🤖 AI Summary
This study addresses the challenge of low comprehensibility of context-poor, ultra-short scientific sentences—such as abstracts and titles—for non-expert readers. We propose a term-level simplification method that first precisely identifies domain-specific complex terms within the input sentence, then employs coordinated lightweight Gemini and OpenAI models for controlled, semantics-preserving rephrasing—avoiding global rewriting to prevent information distortion. Our approach integrates rule-based terminology detection with large language models’ semantic fidelity in generation. Evaluated on CLEF SimpleText 2025 Task 1.1, it significantly improves readability and accuracy for low-context scientific sentences. Experiments demonstrate superiority over baselines across three dimensions: plausibility of term replacement, preservation of original meaning, and comprehension by non-experts. The method thus enhances public accessibility of scientific knowledge without compromising technical integrity.
📝 Abstract
Scientific text is complex as it contains technical terms by definition. Simplifying such text for non-domain experts enhances accessibility of innovation and information.

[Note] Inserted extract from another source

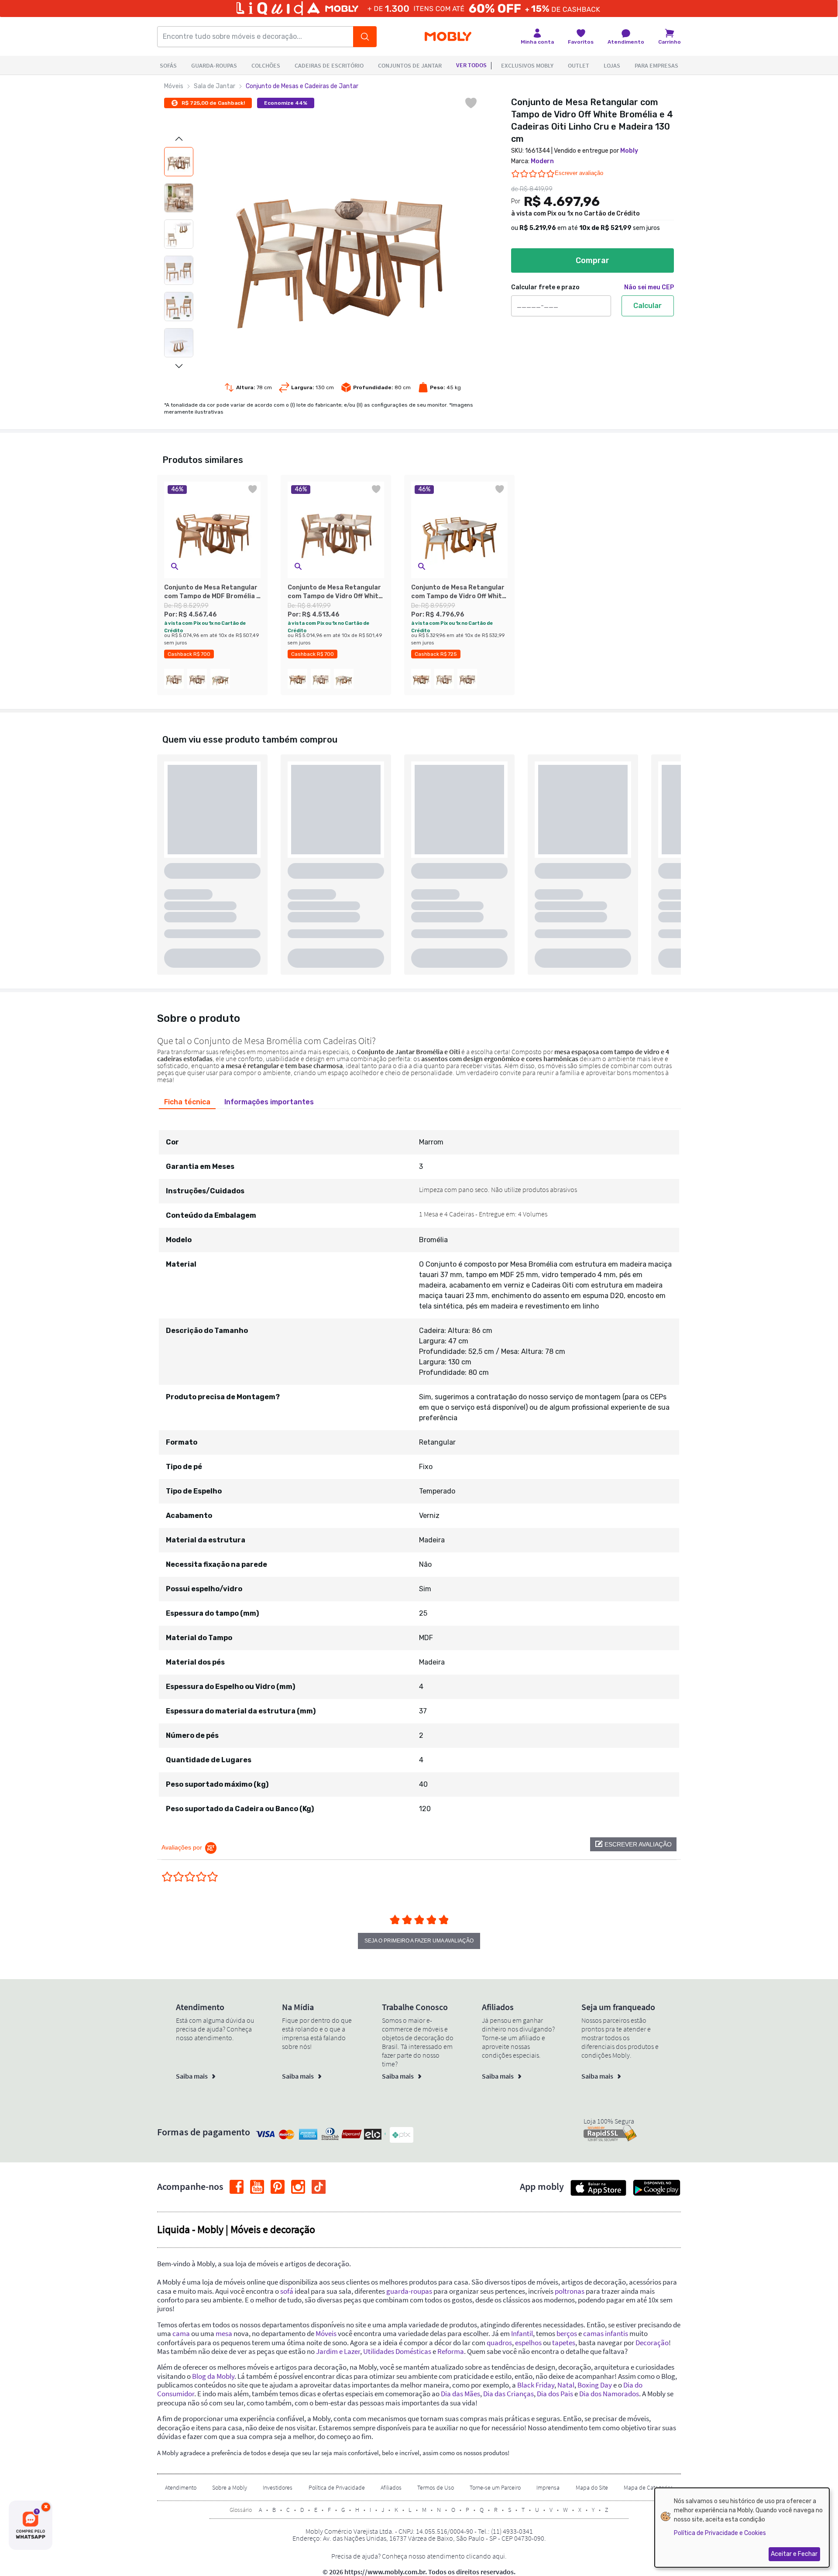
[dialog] (742, 2527)
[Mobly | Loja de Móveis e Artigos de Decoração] (448, 37)
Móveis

Politicians could be enabled to understand new findings on topics on which they intend to pass a law, or family members of seriously ill patients could read about clinical trials. The SimpleText CLEF Lab focuses on exactly this problem of simplification of scientific text. Task 1.1 of the 2025 edition specifically handles the simplification of complex sentences, so very short texts with little context. To tackle this task we investigate the identification of complex terms in sentences which are rephrased using small Gemini and OpenAI large language models for non-expert readers.